I follow the news all day long and today, I kept seeing the same claim pop up that TSA was rolling out a new “clear bag rule,” and travelers would need transparent bags to get through airport security. I even saw that Amazon sells clear TSA bags.
It sounded big enough to matter and vague enough to be confusing, which usually means one thing: the internet is blending a real rule with a rumor. Although I have no plans to travel or deal with TSA again in the near future, I know many of my friends are traveling for spring break and since TSA is already a talking point, I needed answers.
So I asked ChatGPT to explain it.
The short version is that it could not find any TSA announcement or public rule change requiring passengers to use clear carry-on bags at airport checkpoints. Recent fact checks say that the viral claim is false and a simple April Fool's joke that went awry.
What TSA does still require is the long-standing 3-1-1 liquids rule. According to TSA, passengers can bring liquids, aerosols, gels, creams and pastes in travel-size containers of 3.4 ounces or less, packed in one quart-size, clear, plastic, zip-top bag, with one bag per passenger.
Using AI to fact-check

When I tell people I often use AI to fact-check, I usually get a laugh. But, I'm not joking. When done the right way, AI can help break down the news and find sources. You just need to know the right questions to ask and use a straightforward prompt. In this case, I simply asked a direct question:
“Is TSA requiring clear bags for airport security now? If so, what changed and when?”
Within seconds, ChatGPT gave me a clear answer: it could not find any official TSA announcement or rule change requiring clear carry-on bags.
That alone saved me time — but I didn’t stop there. I asked it for sources not just answers. Because ChatGPT is known to be wrong 1 in 4 times, you cannot be too careful. In this case, I also leaned on Gemini and Perplexity for sources and they all said the same thing.
Next, I refined the prompt:
“Show me the official TSA guidance or sources confirming this.”
This is the step most people skip — and it’s the difference that actually verifies something.
ChatGPT pointed back to official TSA guidance and recent fact checks, which all said the same thing. The "clear bag rule" is not real and is an April Fool's joke that spread.
Then, I asked what is real. Instead of stopping at “it’s false,” I asked:
“What actual TSA rules could people be confusing this with?”
This is where ChatGPT becomes incredibly useful. It explained that the confusion likely comes from the long-standing 3-1-1 liquids rule: Liquids must be in containers of 3.4 ounces or less , all liquids go in one quart-size clear zip-top bag and one bag per passenger.
What AI is good at (and what it’s not)

AI is excellent at summarizing complex rules quickly and spotting patterns in misinformation. AI tools like Gemini in Nano Banana 2 can also often decipher if an image has been AI generated. This is often helpful for videos or images that appear to be real on social media or in a news feed.

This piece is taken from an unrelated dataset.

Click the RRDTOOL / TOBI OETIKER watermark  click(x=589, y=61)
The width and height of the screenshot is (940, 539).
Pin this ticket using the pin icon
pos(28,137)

And while AI is good at translating confusing things, it also is known to hallucinate and be a people-pleaser. It's not perfect and can sound confident when it's wrong, pull outdated or incomplete information and miss nuance if the question is vague.

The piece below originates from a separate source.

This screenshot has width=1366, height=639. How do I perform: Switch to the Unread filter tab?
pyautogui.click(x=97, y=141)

That’s why the goal isn’t blind trust — it’s faster clarity. When I did a quick Google search about TSA clear bags, it didn't immediately come up with the fact that it was an April Fool's joke. Instead, I got several e-commerce links to buy clear TSA bags.
Why this works so well right now

We’re in a moment where real information spreads at the same speed as rumors. Sometimes faster. AI helps because it can collapse multiple sources into one explanation, highlight what’s consistent versus questionable and give you a starting point in seconds.
Instead of guessing what’s true or looking to a typical search engine, you can get information in seconds.
Finally, I asked one more question:
“Has anything changed recently with TSA screening that might cause confusion?”
This surfaced something important — and real. TSA is rolling out newer CT scanning technology at some airports, which can give officers a more detailed look inside bags and allow travelers in some lanes to leave liquids and electronics inside
But, this isn’t consistent everywhere. Rules can still vary by airport and even by checkpoint lane.
The takeaway
What surprised me wasn’t just that AI got the answer right. But how quickly I went from confusion to clarity and context.
Instead of clicking through multiple articles or guessing which sources were reliable, ChatGPT gave me a structured explaination in seconds so I didn't have to connect the dots myself.
If you want to fact-check something fast, this is the framework I frequently use:
“Is [claim] true? Show me official sources. If it’s false or misleading, explain what people might be confusing it with.”